**Testo**
────────────────────

Com’è andata la campagna meloni appena conclusa?

“Siamo partiti con prezzi intorno ad un euro al chilo che è una buona remunerazione. Ma è questo trend durato per i primi 15 giorni, poi, con l’arrivo della merce estera, abbiamo assistito ad una repentina discesa fino a 15 centesimi al chilo che è insostenibile”.

Con l’Uva Vittoria, invece, come sta andando?

“La raccolta è iniziata con 15 giorni di anticipo, proprio due giorni fa, per via del caldo delle passate settimane. Questo è un vantaggio in termini commerciali rispetto ai produttori, ad esempio, della Puglia, che ci permette di spuntare fino al 30% in più del prezzo di mercato”.

Un bilancio invece della passata campagna dell’uva Italia che si coltiva negli areali di Canicattì e Mazzarrone?

────────────────────

**Dati grezzi**
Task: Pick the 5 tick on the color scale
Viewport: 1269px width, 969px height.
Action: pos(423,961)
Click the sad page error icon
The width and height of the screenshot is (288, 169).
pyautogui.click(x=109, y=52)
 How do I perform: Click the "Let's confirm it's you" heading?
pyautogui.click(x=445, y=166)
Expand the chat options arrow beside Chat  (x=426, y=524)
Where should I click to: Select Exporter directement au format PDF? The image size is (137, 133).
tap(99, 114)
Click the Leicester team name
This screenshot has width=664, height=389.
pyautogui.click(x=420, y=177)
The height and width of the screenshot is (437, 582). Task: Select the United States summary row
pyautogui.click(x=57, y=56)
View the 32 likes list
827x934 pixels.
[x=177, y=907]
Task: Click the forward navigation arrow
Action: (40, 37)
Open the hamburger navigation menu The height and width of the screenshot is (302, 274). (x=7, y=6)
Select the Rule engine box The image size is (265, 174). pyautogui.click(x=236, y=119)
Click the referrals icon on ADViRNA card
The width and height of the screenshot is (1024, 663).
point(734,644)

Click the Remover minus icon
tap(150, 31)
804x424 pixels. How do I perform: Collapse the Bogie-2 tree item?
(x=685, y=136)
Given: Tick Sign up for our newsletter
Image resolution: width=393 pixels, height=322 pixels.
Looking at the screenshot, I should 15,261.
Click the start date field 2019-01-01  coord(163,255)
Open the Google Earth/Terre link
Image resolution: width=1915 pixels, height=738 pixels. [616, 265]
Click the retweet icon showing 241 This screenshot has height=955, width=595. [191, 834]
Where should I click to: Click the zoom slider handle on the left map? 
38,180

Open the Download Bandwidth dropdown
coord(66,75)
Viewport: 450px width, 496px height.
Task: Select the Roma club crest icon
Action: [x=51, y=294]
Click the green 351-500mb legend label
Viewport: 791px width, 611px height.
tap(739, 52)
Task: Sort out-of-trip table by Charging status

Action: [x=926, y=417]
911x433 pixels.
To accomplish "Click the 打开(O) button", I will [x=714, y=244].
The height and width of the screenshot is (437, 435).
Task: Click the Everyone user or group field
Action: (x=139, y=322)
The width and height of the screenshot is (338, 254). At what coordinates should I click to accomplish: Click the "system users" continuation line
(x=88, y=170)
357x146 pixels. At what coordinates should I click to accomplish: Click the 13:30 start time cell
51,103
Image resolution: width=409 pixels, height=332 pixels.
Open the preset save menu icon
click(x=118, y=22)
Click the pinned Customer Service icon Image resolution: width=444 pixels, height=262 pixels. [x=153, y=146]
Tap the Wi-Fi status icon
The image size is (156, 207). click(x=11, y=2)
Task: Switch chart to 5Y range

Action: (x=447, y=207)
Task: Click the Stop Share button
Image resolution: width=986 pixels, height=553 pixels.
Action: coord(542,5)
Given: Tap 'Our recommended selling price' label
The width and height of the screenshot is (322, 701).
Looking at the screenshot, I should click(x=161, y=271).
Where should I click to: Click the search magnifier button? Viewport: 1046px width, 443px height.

────────────────────

**Compito 1**
Rispondi a queste domande sul testo sui meloni e sull'uva:
(a) Con quale prezzo al chilo è partita la campagna meloni?
(b) Con quanti giorni di anticipo è iniziata la raccolta dell'uva Vittoria?
(c) Fino a quale percentuale in più del prezzo di mercato permette di spuntare questo anticipo?
**Compito 2**
Secondo il testo sui meloni e sull'uva, perché il prezzo dei meloni è sceso dopo i primi 15 giorni? Spiegalo in una o due frasi.
**Compito 3**
Riprendi il testo sui meloni e sull'uva proseguendo dopo la sua ultima frase.

**Risposta 1**
(a) Intorno a un euro al chilo.
(b) Con 15 giorni di anticipo.
(c) Fino al 30% in più.

**Risposta 2**
Il prezzo è sceso per l'arrivo della merce estera, che ha provocato una repentina discesa da circa un euro fino a 15 centesimi al chilo.

**Risposta 3**
“Di solito viene esportata in Francia ma quest’anno la piazza francese, dopo un primo sprint di mercato con prezzi che oscillavano tra gli 80 centesimi e l’euro, è passata a 40 centesimi al chilo fino ad arrivare allo stop totale delle contrattazioni. Hanno smesso di comprarla e questo ha determinato un invenduto del 30%. Molte aziende hanno portato l’uva alle cantine locali per la trasformazione, svendendola a 10-12 centesimi al chilo quando solo per raccoglierla ce ne vogliono 7 centesimi al chilo”.

Come vi state organizzando per contrastare la volatilità dei prezzi che diventa sempre più estrema?

“Da cinque anni hanno iniziato a fiorire le prime Op, una decina per adesso; aggregazioni con base siciliana e convenzioni con Op del Nord Italia per la commercializzazione. Siamo arrivati ad aggregare, soprattutto per alcuni tipi di colture come le drupacee, circa il 50% della produzione”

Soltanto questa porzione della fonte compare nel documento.